▶ [REQUIRED WORK] An exact, complete copy of the entries that follow is needed.

▶ [ENTRIES SHOWN]
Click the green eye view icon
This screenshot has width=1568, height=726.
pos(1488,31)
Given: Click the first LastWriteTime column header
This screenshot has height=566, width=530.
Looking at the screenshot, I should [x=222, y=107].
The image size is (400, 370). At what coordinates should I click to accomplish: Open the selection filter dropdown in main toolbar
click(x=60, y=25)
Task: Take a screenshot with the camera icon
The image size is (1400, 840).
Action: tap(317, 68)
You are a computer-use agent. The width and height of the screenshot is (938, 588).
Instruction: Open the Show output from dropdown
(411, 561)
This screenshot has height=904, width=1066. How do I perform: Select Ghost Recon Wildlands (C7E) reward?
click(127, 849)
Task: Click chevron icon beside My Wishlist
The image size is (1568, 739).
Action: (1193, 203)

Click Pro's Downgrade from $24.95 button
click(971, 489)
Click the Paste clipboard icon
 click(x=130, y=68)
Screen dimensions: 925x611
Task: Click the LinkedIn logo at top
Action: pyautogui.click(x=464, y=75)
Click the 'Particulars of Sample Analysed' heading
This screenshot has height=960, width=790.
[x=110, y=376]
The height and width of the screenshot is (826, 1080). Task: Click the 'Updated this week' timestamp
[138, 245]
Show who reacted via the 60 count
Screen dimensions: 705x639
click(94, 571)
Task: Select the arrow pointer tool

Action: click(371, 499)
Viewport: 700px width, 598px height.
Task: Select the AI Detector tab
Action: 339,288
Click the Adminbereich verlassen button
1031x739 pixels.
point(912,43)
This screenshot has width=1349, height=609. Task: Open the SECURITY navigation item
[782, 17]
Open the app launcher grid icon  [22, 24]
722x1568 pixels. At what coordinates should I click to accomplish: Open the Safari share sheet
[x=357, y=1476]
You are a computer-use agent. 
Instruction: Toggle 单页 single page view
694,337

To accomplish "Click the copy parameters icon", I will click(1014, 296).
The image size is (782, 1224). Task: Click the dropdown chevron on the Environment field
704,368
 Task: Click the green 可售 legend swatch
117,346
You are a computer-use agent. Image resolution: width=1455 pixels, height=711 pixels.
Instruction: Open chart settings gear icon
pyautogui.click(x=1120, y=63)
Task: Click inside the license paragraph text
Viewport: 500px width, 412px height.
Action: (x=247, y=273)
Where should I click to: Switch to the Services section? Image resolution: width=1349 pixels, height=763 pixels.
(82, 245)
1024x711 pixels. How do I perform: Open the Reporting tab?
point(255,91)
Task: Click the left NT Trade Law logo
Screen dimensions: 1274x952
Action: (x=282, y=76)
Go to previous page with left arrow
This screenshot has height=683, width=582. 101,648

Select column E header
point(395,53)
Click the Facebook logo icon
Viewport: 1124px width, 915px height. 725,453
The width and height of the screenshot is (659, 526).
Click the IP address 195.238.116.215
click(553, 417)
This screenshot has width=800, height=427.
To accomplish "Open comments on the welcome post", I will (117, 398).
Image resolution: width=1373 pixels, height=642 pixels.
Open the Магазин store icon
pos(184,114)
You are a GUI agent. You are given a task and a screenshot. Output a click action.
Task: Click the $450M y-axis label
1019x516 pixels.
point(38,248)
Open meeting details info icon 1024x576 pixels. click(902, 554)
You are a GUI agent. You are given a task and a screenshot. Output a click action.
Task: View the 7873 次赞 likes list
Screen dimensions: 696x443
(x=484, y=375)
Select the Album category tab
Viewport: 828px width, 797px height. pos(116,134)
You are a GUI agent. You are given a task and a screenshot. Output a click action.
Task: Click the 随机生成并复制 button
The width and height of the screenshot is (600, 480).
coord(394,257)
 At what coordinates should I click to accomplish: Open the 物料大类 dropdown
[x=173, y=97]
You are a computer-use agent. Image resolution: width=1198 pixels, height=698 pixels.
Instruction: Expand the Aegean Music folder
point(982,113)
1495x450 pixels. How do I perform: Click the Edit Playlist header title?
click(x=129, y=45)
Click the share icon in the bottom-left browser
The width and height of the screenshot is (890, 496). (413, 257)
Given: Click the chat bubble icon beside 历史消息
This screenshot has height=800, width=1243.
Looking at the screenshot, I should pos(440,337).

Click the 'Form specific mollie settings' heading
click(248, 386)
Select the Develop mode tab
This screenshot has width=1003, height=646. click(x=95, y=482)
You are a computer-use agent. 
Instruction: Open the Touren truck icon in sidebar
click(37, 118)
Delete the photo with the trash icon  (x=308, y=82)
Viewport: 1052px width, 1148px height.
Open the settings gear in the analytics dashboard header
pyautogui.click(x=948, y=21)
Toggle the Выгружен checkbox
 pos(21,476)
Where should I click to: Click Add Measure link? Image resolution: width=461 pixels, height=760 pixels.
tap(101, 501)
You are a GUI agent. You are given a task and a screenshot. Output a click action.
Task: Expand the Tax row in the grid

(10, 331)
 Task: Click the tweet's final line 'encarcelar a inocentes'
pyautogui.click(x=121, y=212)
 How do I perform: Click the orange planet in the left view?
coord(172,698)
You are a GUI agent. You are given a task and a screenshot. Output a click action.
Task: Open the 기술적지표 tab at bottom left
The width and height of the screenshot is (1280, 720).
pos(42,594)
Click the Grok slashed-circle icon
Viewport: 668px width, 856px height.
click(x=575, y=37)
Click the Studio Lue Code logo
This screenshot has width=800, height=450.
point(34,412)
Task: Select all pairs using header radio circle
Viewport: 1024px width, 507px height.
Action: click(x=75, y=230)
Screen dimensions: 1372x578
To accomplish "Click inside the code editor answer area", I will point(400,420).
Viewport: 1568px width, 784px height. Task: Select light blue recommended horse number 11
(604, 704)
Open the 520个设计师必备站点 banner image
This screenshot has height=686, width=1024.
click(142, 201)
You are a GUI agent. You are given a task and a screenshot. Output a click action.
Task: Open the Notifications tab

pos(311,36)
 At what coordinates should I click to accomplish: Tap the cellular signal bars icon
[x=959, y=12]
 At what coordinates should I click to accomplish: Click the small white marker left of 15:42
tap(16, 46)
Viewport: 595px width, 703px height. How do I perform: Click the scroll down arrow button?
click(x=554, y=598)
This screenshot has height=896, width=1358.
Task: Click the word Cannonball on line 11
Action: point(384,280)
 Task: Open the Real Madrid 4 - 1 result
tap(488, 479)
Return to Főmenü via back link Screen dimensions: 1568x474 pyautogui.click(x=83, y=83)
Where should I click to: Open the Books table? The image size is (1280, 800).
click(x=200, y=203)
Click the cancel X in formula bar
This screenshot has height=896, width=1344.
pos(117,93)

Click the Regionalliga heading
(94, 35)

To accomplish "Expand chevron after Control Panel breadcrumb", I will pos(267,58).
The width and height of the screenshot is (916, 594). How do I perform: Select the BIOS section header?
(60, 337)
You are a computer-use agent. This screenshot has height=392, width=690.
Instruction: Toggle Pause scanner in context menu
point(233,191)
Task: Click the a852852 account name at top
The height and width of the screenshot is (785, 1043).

▶ [ANSWER SECTION]
Click the green eye view icon
This screenshot has width=1568, height=726.
pos(1488,31)
Given: Click the first LastWriteTime column header
This screenshot has height=566, width=530.
Looking at the screenshot, I should [x=222, y=107].
The image size is (400, 370). At what coordinates should I click to accomplish: Open the selection filter dropdown in main toolbar
click(x=60, y=25)
Task: Take a screenshot with the camera icon
The image size is (1400, 840).
Action: tap(317, 68)
You are a computer-use agent. The width and height of the screenshot is (938, 588).
Instruction: Open the Show output from dropdown
(411, 561)
This screenshot has height=904, width=1066. How do I perform: Select Ghost Recon Wildlands (C7E) reward?
click(127, 849)
Task: Click chevron icon beside My Wishlist
The image size is (1568, 739).
Action: (1193, 203)

Click Pro's Downgrade from $24.95 button
click(971, 489)
Click the Paste clipboard icon
 click(x=130, y=68)
Screen dimensions: 925x611
Task: Click the LinkedIn logo at top
Action: pyautogui.click(x=464, y=75)
Click the 'Particulars of Sample Analysed' heading
This screenshot has height=960, width=790.
[x=110, y=376]
The height and width of the screenshot is (826, 1080). Task: Click the 'Updated this week' timestamp
[138, 245]
Show who reacted via the 60 count
Screen dimensions: 705x639
click(94, 571)
Task: Select the arrow pointer tool

Action: click(371, 499)
Viewport: 700px width, 598px height.
Task: Select the AI Detector tab
Action: 339,288
Click the Adminbereich verlassen button
1031x739 pixels.
point(912,43)
This screenshot has width=1349, height=609. Task: Open the SECURITY navigation item
[782, 17]
Open the app launcher grid icon  [22, 24]
722x1568 pixels. At what coordinates should I click to accomplish: Open the Safari share sheet
[x=357, y=1476]
You are a computer-use agent. 
Instruction: Toggle 单页 single page view
694,337

To accomplish "Click the copy parameters icon", I will click(1014, 296).
The image size is (782, 1224). Task: Click the dropdown chevron on the Environment field
704,368
 Task: Click the green 可售 legend swatch
117,346
You are a computer-use agent. Image resolution: width=1455 pixels, height=711 pixels.
Instruction: Open chart settings gear icon
pyautogui.click(x=1120, y=63)
Task: Click inside the license paragraph text
Viewport: 500px width, 412px height.
Action: (x=247, y=273)
Where should I click to: Switch to the Services section? Image resolution: width=1349 pixels, height=763 pixels.
(82, 245)
1024x711 pixels. How do I perform: Open the Reporting tab?
point(255,91)
Task: Click the left NT Trade Law logo
Screen dimensions: 1274x952
Action: (x=282, y=76)
Go to previous page with left arrow
This screenshot has height=683, width=582. 101,648

Select column E header
point(395,53)
Click the Facebook logo icon
Viewport: 1124px width, 915px height. 725,453
The width and height of the screenshot is (659, 526).
Click the IP address 195.238.116.215
click(553, 417)
This screenshot has width=800, height=427.
To accomplish "Open comments on the welcome post", I will (117, 398).
Image resolution: width=1373 pixels, height=642 pixels.
Open the Магазин store icon
pos(184,114)
You are a GUI agent. You are given a task and a screenshot. Output a click action.
Task: Click the $450M y-axis label
1019x516 pixels.
point(38,248)
Open meeting details info icon 1024x576 pixels. click(902, 554)
You are a GUI agent. You are given a task and a screenshot. Output a click action.
Task: View the 7873 次赞 likes list
Screen dimensions: 696x443
(x=484, y=375)
Select the Album category tab
Viewport: 828px width, 797px height. pos(116,134)
You are a GUI agent. You are given a task and a screenshot. Output a click action.
Task: Click the 随机生成并复制 button
The width and height of the screenshot is (600, 480).
coord(394,257)
 At what coordinates should I click to accomplish: Open the 物料大类 dropdown
[x=173, y=97]
You are a computer-use agent. Image resolution: width=1198 pixels, height=698 pixels.
Instruction: Expand the Aegean Music folder
point(982,113)
1495x450 pixels. How do I perform: Click the Edit Playlist header title?
click(x=129, y=45)
Click the share icon in the bottom-left browser
The width and height of the screenshot is (890, 496). (413, 257)
Given: Click the chat bubble icon beside 历史消息
This screenshot has height=800, width=1243.
Looking at the screenshot, I should pos(440,337).

Click the 'Form specific mollie settings' heading
click(248, 386)
Select the Develop mode tab
This screenshot has width=1003, height=646. click(x=95, y=482)
You are a computer-use agent. 
Instruction: Open the Touren truck icon in sidebar
click(37, 118)
Delete the photo with the trash icon  (x=308, y=82)
Viewport: 1052px width, 1148px height.
Open the settings gear in the analytics dashboard header
pyautogui.click(x=948, y=21)
Toggle the Выгружен checkbox
 pos(21,476)
Where should I click to: Click Add Measure link? Image resolution: width=461 pixels, height=760 pixels.
tap(101, 501)
You are a GUI agent. You are given a task and a screenshot. Output a click action.
Task: Expand the Tax row in the grid

(10, 331)
 Task: Click the tweet's final line 'encarcelar a inocentes'
pyautogui.click(x=121, y=212)
 How do I perform: Click the orange planet in the left view?
coord(172,698)
You are a GUI agent. You are given a task and a screenshot. Output a click action.
Task: Open the 기술적지표 tab at bottom left
The width and height of the screenshot is (1280, 720).
pos(42,594)
Click the Grok slashed-circle icon
Viewport: 668px width, 856px height.
click(x=575, y=37)
Click the Studio Lue Code logo
This screenshot has width=800, height=450.
point(34,412)
Task: Select all pairs using header radio circle
Viewport: 1024px width, 507px height.
Action: click(x=75, y=230)
Screen dimensions: 1372x578
To accomplish "Click inside the code editor answer area", I will point(400,420).
Viewport: 1568px width, 784px height. Task: Select light blue recommended horse number 11
(604, 704)
Open the 520个设计师必备站点 banner image
This screenshot has height=686, width=1024.
click(142, 201)
You are a GUI agent. You are given a task and a screenshot. Output a click action.
Task: Open the Notifications tab

pos(311,36)
 At what coordinates should I click to accomplish: Tap the cellular signal bars icon
[x=959, y=12]
 At what coordinates should I click to accomplish: Click the small white marker left of 15:42
tap(16, 46)
Viewport: 595px width, 703px height. How do I perform: Click the scroll down arrow button?
click(x=554, y=598)
This screenshot has height=896, width=1358.
Task: Click the word Cannonball on line 11
Action: point(384,280)
 Task: Open the Real Madrid 4 - 1 result
tap(488, 479)
Return to Főmenü via back link Screen dimensions: 1568x474 pyautogui.click(x=83, y=83)
Where should I click to: Open the Books table? The image size is (1280, 800).
click(x=200, y=203)
Click the cancel X in formula bar
This screenshot has height=896, width=1344.
pos(117,93)

Click the Regionalliga heading
(94, 35)

To accomplish "Expand chevron after Control Panel breadcrumb", I will pos(267,58).
The width and height of the screenshot is (916, 594). How do I perform: Select the BIOS section header?
(60, 337)
You are a computer-use agent. This screenshot has height=392, width=690.
Instruction: Toggle Pause scanner in context menu
point(233,191)
Task: Click the a852852 account name at top
The height and width of the screenshot is (785, 1043).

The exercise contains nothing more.